== Texto do documento ==
- - - - - - -

Estou lendo o livro do Laurentino Gomes, 1808. O livro é muito bom e nele habitam muitos personagens extravagantes. D. João VI, o estranho no ninho, sua mãe, dona Maria, a Louca, e aquela espanhola intratável e meio doida, a Carlota Joaquina. A travessia do Atlântico e a descrição de como eram Salvador e Rio de Janeiro, rendem páginas notáveis. Sempre me pareceu que esse pedaço da história brasileira merecia ser melhor contada, sobretudo após os estragos feitos pelo cinema nacional, que reduziu a corte de D. João a um bando histérico de paspalhos. Bom, não foi a primeira vez que nosso cinema estropiou obras literárias e figuras históricas. Laurentino coloca as coisas em seu lugar e faz um livro sem odores de academia.
Devo dizer que comecei a leitura do livro numa madrugada gelada e sombria mas, já no início do primeiro capítulo, disparei a rir.

- - - - - - -

(Entradas de indicação de palavras e elementos)
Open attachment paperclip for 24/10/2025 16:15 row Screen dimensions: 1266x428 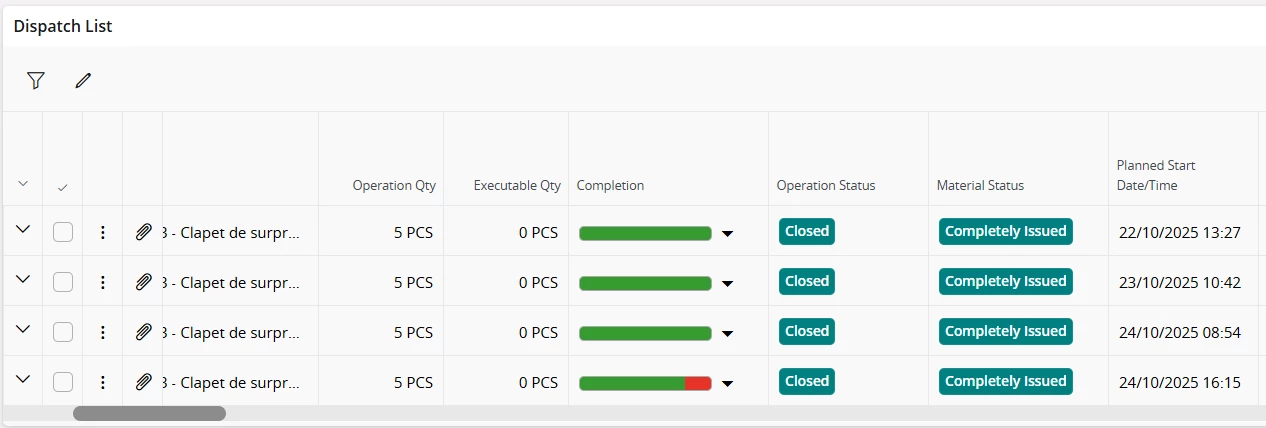point(143,382)
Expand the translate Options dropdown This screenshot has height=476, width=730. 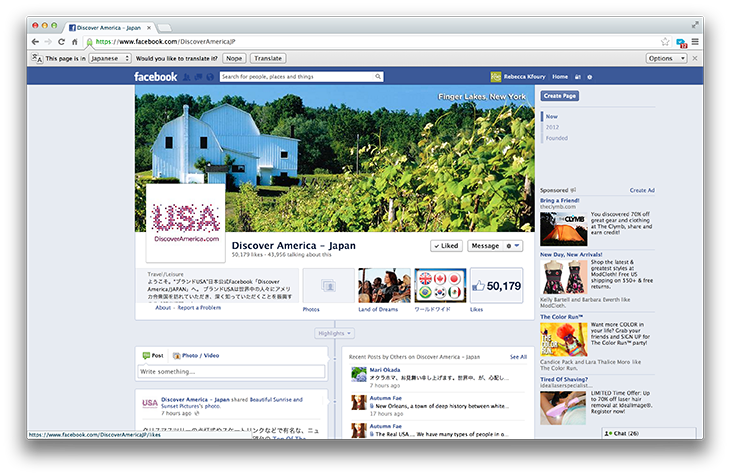[664, 59]
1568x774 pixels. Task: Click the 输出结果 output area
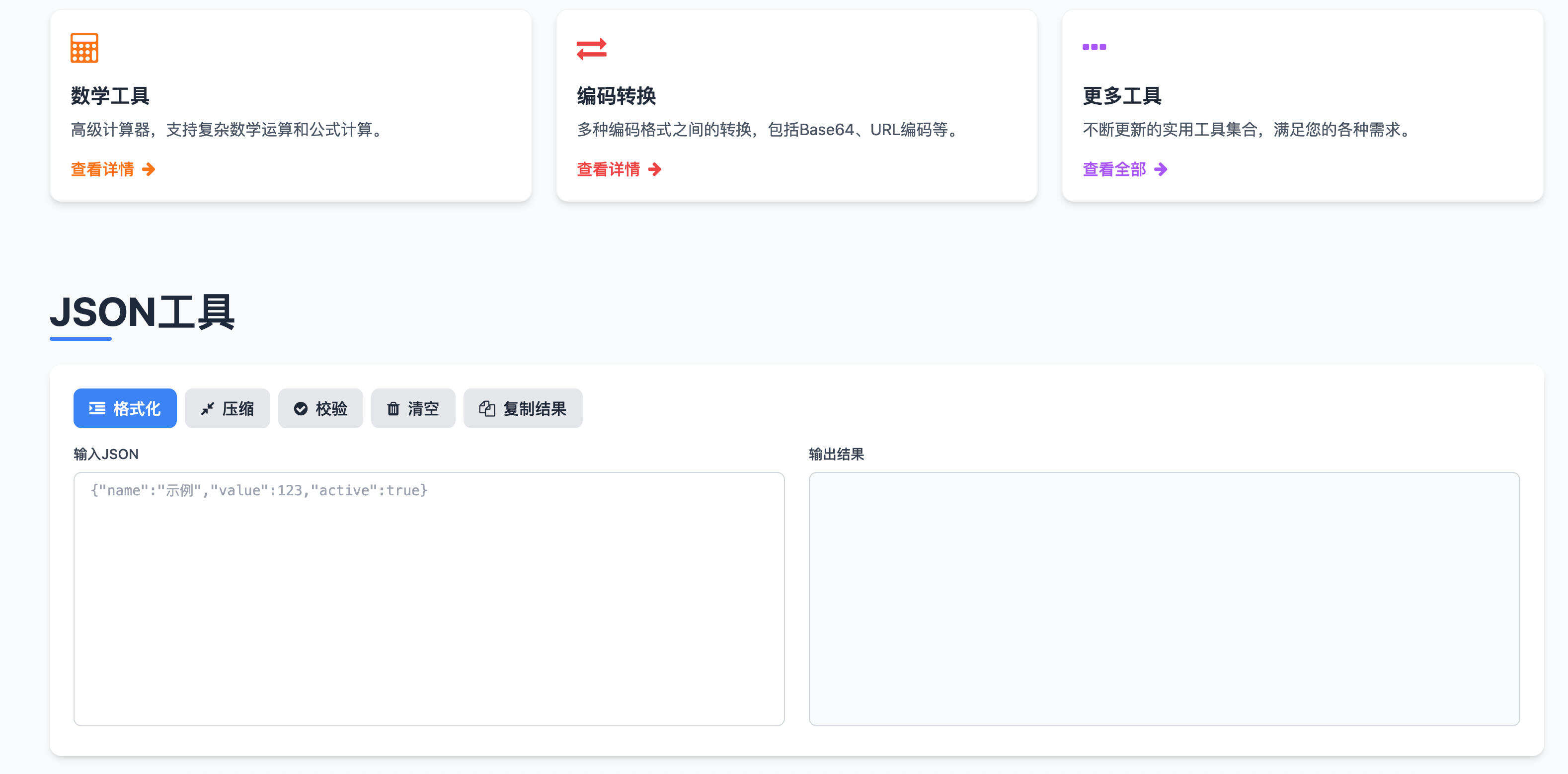[x=1163, y=599]
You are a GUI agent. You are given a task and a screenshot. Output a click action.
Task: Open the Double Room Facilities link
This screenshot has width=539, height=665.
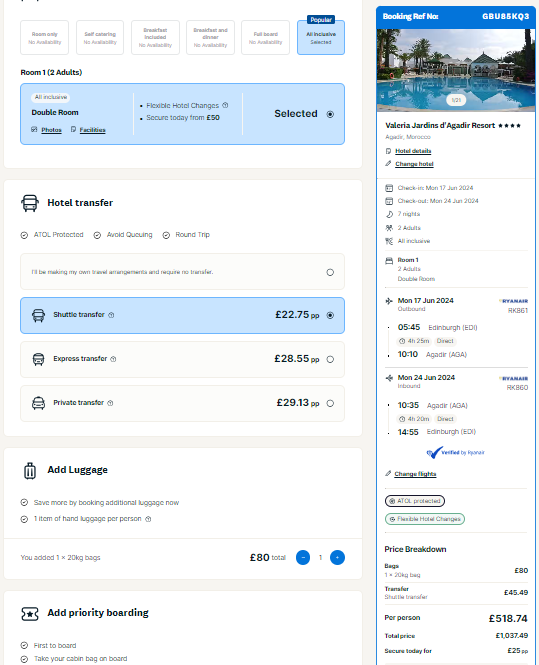(x=92, y=130)
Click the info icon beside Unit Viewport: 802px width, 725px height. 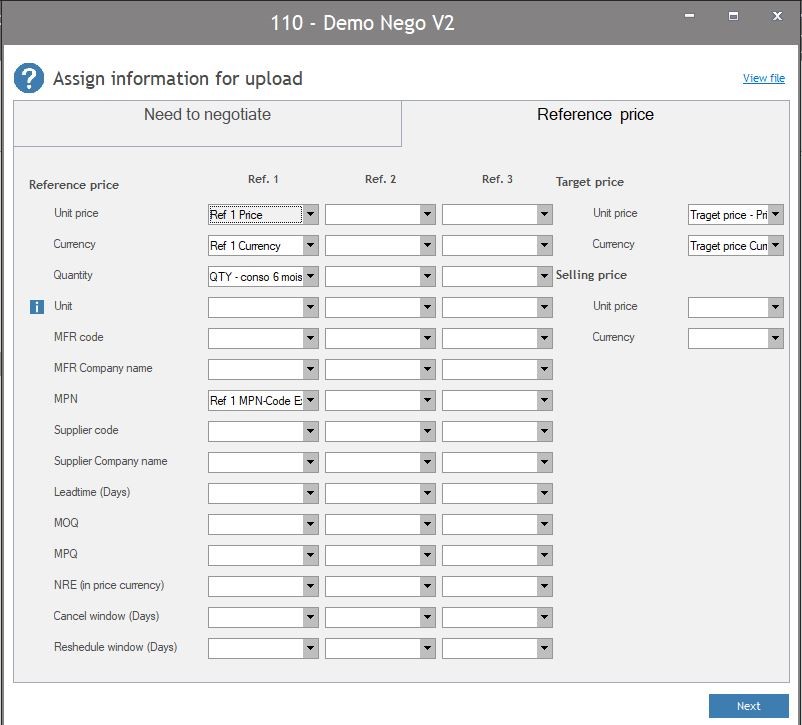click(x=37, y=307)
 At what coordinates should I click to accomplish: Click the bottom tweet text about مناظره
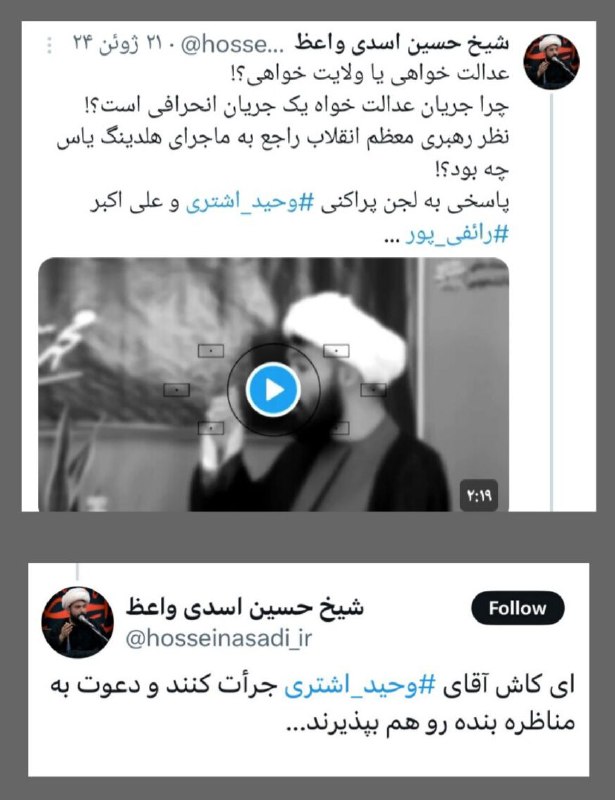tap(313, 705)
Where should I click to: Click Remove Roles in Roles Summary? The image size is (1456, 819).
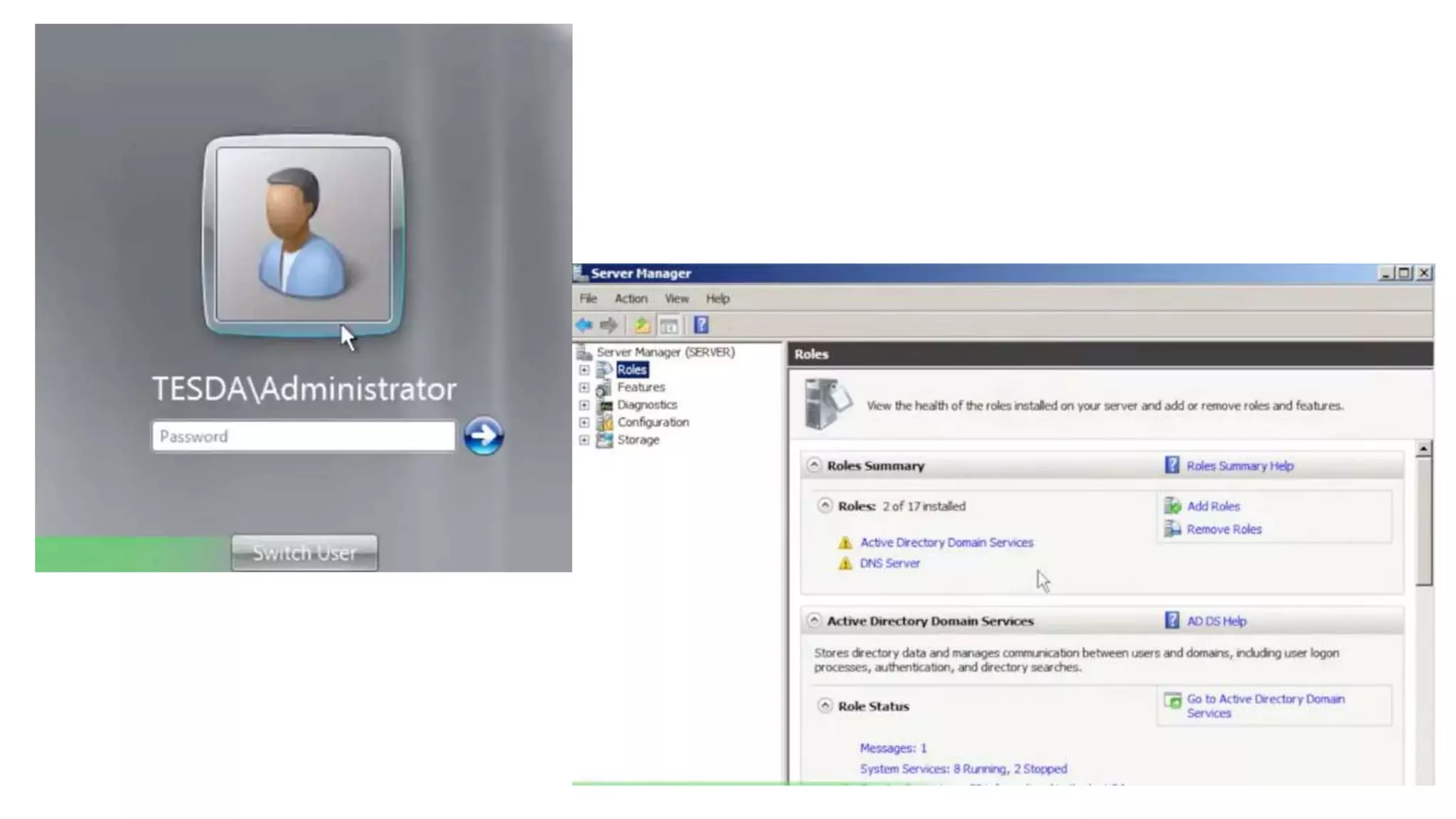point(1224,530)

- - - - - - -

== Exercício ==
Prossiga o texto sobre a leitura do livro 1808 a partir da última frase apresentada. As linhas acima não são necessárias aqui.

== Resultado da tarefa ==
Explico. Para ilustrar o que significou a fuga, o autor nos sugere um exercício de imaginação. "Imagine que, num dia qualquer, os brasileiros acordassem com a notícia de que o presidente da República havia fugido para a Austrália". E por aí vai, mostrando a enormidade que foi deslocar a Corte naqueles navios suicidas da época, carregando móveis, pratarias, ouro, documentos, cristais etc. Esqueceram a biblioteca Real e seus 60 mil volumes no cais, mas isso se compreende.
O meu ataque de riso sobreveio ao imaginar que, ao contrário dos portugueses da época, que sofreram ao ver o Rei sumir mar afora, os brasileiros, caso vissem a atual classe política, seus agregados e serviçais, partindo rumo ao exterior, seriam capazes de produzir, mesmo que fosse neste frio e medonho mês de julho, um verdadeiro carnaval. A fuga seria comemorada com foguetório.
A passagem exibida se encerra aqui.